__Article__
--- BEGIN ---
These have usually been elections that were unusual.
in some respect. They may have been really close, like in 1876 or 1824, odd like in 1800, or just
had weird accounting like in 1960. While those elections were unique and had interesting stories,
they weren't particularly important elections in the big scheme of things. The presidencies of
John Quincy Adams and Rutherford Hayes really haven't reverberated throughout history.
For almost every presidential election that I can personally remember, there have been
people who have said that it was the most important election in American history. And they are always
wrong, because it is near impossible to have an election that would be more important than the election
of 1860. It was the election that ultimately resolved the issue of slavery in the United States
and sparked a war that killed hundreds of thousands of people. As I've mentioned in previous episodes,
the first American political party system fell apart in 1828 with the collapse of the Federalist Party.
The second party system saw the Democrats and the Whigs as the two major parties.
That system eventually fell apart as the issue of slavery tore apart normal political alliances.
With the collapse of the Whig Party, a new political party was created in 1854 called the Republican Party.
It was created in direct response to the Kansas-Nebraska Act, which allowed slavery to expand into newly created Western territories.
The Republicans first nominated a presidential candidate in 1856, John C. Fremont of California, who lost
a Democrat James Buchanan. One of the primary issues in the Republican platform of 1856 was
stopping the expansion of slavery. Coming into 1860, there were many fractured interests and factions
throughout the United States. There were groups that were staunchly pro-slavery, some that were
strongly abolitionist, and many people who fell somewhere in between. On top of that, many of these
groups existed within the same political party. 1860 had four different nominees for president,
who all won electoral votes representing four different political parties.
At this point in the 19th century, parties usually decided everything at their national conventions.
Candidate names may have been floated before the convention, but there were no primaries.
Everything was debated and resolved at the convention.
The first convention was held by the Democrats.
They were the largest, oldest, and the incumbent party.
They first met on April 23rd in Charleston, South Carolina.
The convention rules held that a candidate had to win two-thirds of the ballots
to win the nomination. The early favorite was Illinois Senator Stephen A. Douglas held a position
that was called the Freeport Doctrine. The Freeport Doctrine was Douglas's way to thread the needle
between his belief in popular sovereignty and the Supreme Court's dread Scott decision. He thought that a
territory could just not enforce laws on slavery if they didn't want to. It was a position that did not
satisfy Southern Democrats. Douglas won a majority on the first ballot, but he didn't have the
two-thirds majority required to win the nomination. There were 57 ballots over the next 10 days,
and on each one, Douglas won a majority and did not win the nomination. The Democrats had
adjourned the convention without a nominee and agreed to reconvene in Baltimore on June 18th.
--- END ---
__Information supplied__
--- BEGIN ---
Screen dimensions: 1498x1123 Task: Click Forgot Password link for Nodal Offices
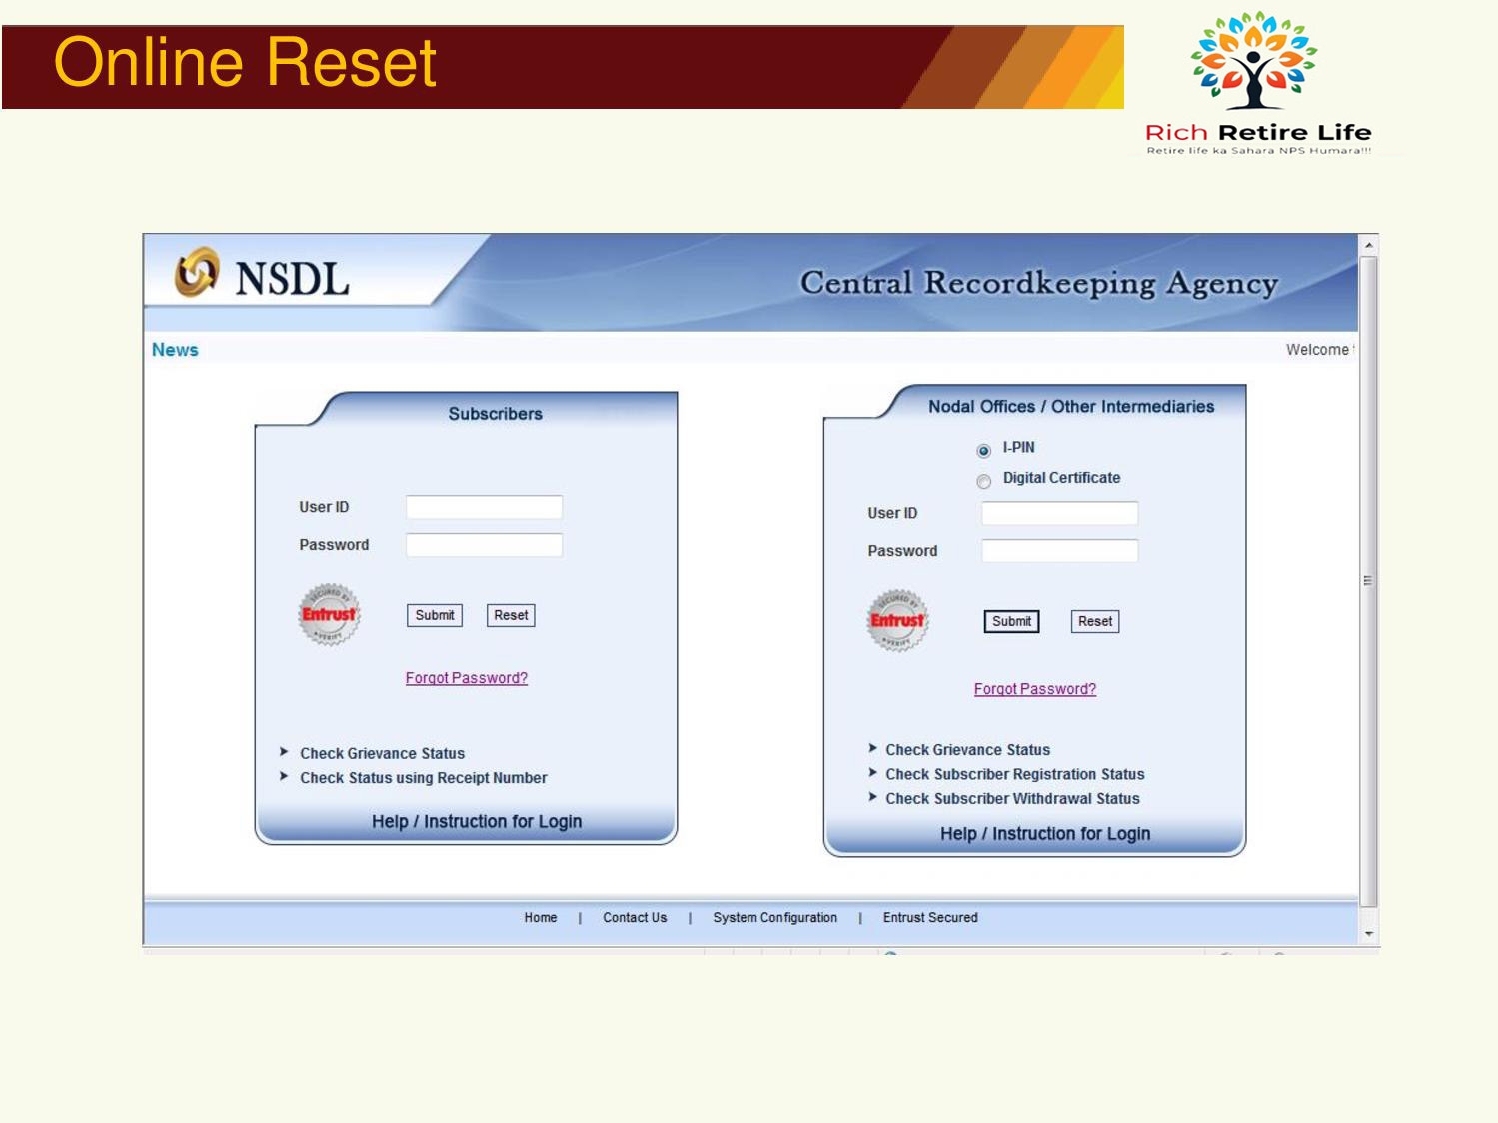tap(1034, 689)
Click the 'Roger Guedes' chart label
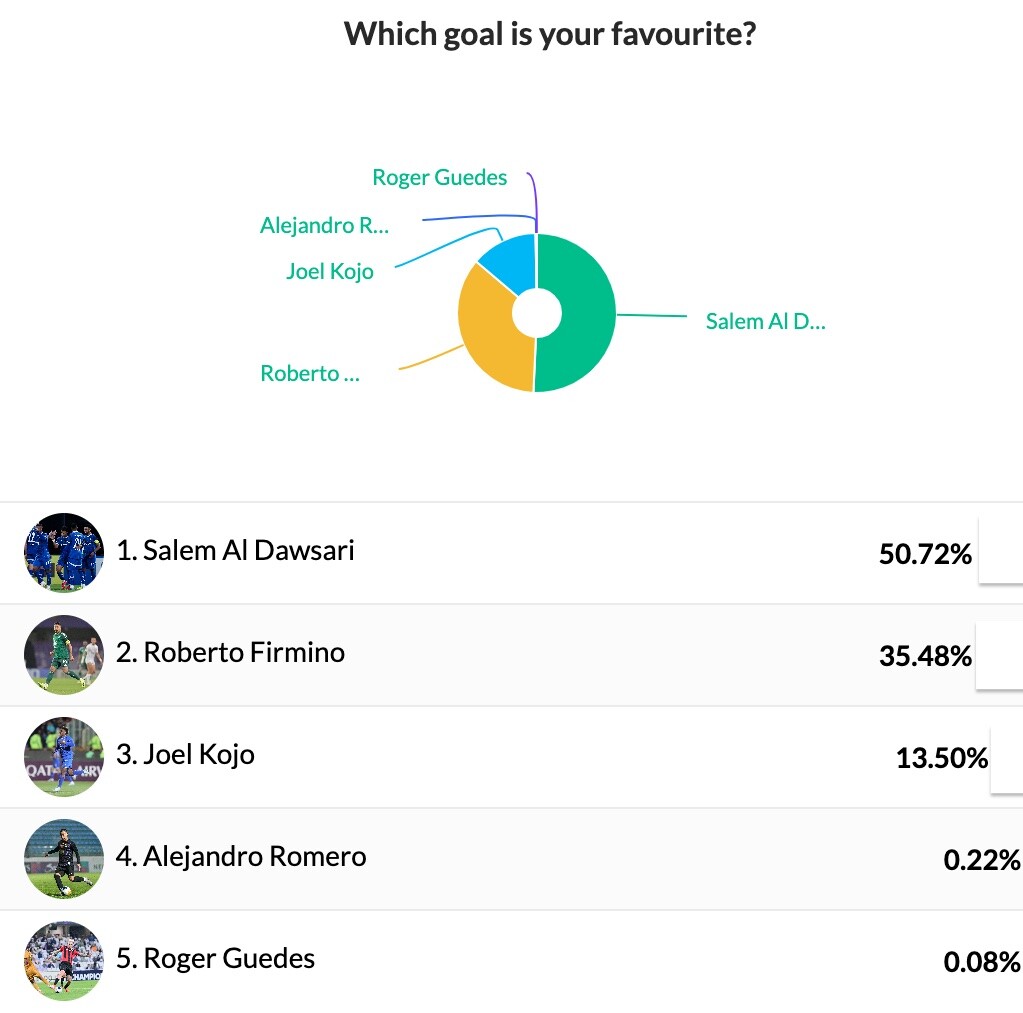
--- END ---
__Exercise set__
• A. Check each statement against the 1860 election passage and answer yes or no, quoting the words from it that decide the question: (i) The Republican Party was formed in 1854 in response to the Kansas-Nebraska Act. (ii) Under the Democratic convention rules, a simple majority of ballots was enough to win the nomination. (iii) The Democrats agreed to reconvene in Charleston on June 18th.
• B. Using the 1860 election passage, explain in one to three sentences why Douglas did not win the Democratic nomination even though he took a majority on every ballot.
• C. Carry on the 1860 election passage from the point where it stops.

__Answer set__
• A.
(i) Yes: "a new political party was created in 1854 called the Republican Party. It was created in direct response to the Kansas-Nebraska Act"
(ii) No: "The convention rules held that a candidate had to win two-thirds of the ballots to win the nomination."
(iii) No: "agreed to reconvene in Baltimore on June 18th"

• B. The convention rules required a candidate to win two-thirds of the ballots. Douglas won a majority on the first ballot and on each of the 57 ballots that followed, but he never reached the two-thirds majority required.

• C.
When the delegates arrived in Baltimore, many of the southern delegates boycotted the convention
and held a convention of their own. They split over the Democrat position that they would honor
whatever the Supreme Court said on the issue of slavery. With many of the
the delegates gone, Douglas quickly won the nomination, and Herschel Vespasian Johnson of Georgia
was selected as his running mate. The Southern Democrats nominated their own pro-slavery candidates at their
splinter convention in Baltimore. The incumbent vice president, John C. Breckenridge of Kentucky,
was their presidential candidate, and Senator Joseph Lane of Oregon was their vice presidential
candidate. On May 9th, the Constitutional Union Party held its convention in Baltimore. The
constitutional union party was created by former Whig Party members from the South who opposed
secession and couldn't bring themselves to join either the Republicans or the Democrats. They were basically
a status quo party that didn't want the country to break up, yet honor what the Constitution said
about slavery. Their primary appeal was to border states. Their nominee for president was Senator
John Bell of Tennessee, and for vice president, Edward Everett of Massachusetts. This was the only
election that the Constitutional Union Party ever fielded a candidate.
The last party to hold their convention were the Republicans. They convened on May 18th in Chicago.
Going into the convention, the leading candidate was Senator William Seward of New York.
However, there were several other candidates which had significant support amongst the delegates,
including Governor Salman P. Chase of Ohio, former Representative Edward Bates of Missouri,
and Senator Simon Cameron of Pennsylvania, and of course, a former Congressman from Illinois named Abraham
Lincoln. Going into the convention, Lincoln wasn't even in the top four in consideration for the
party nomination. The Republicans were by far the most abolitionist party, although their party platform
did not call for the outright abolition of slavery. On the first ballot, Seward was not surprisingly
the top vote getter, but he didn't have enough to get a majority. The man from Illinois was a
surprising second. They were then followed by Simon Cameron of Pennsylvania, Salman P. Chase,
and Edward Bates. Seward was considered radical, and he gave him.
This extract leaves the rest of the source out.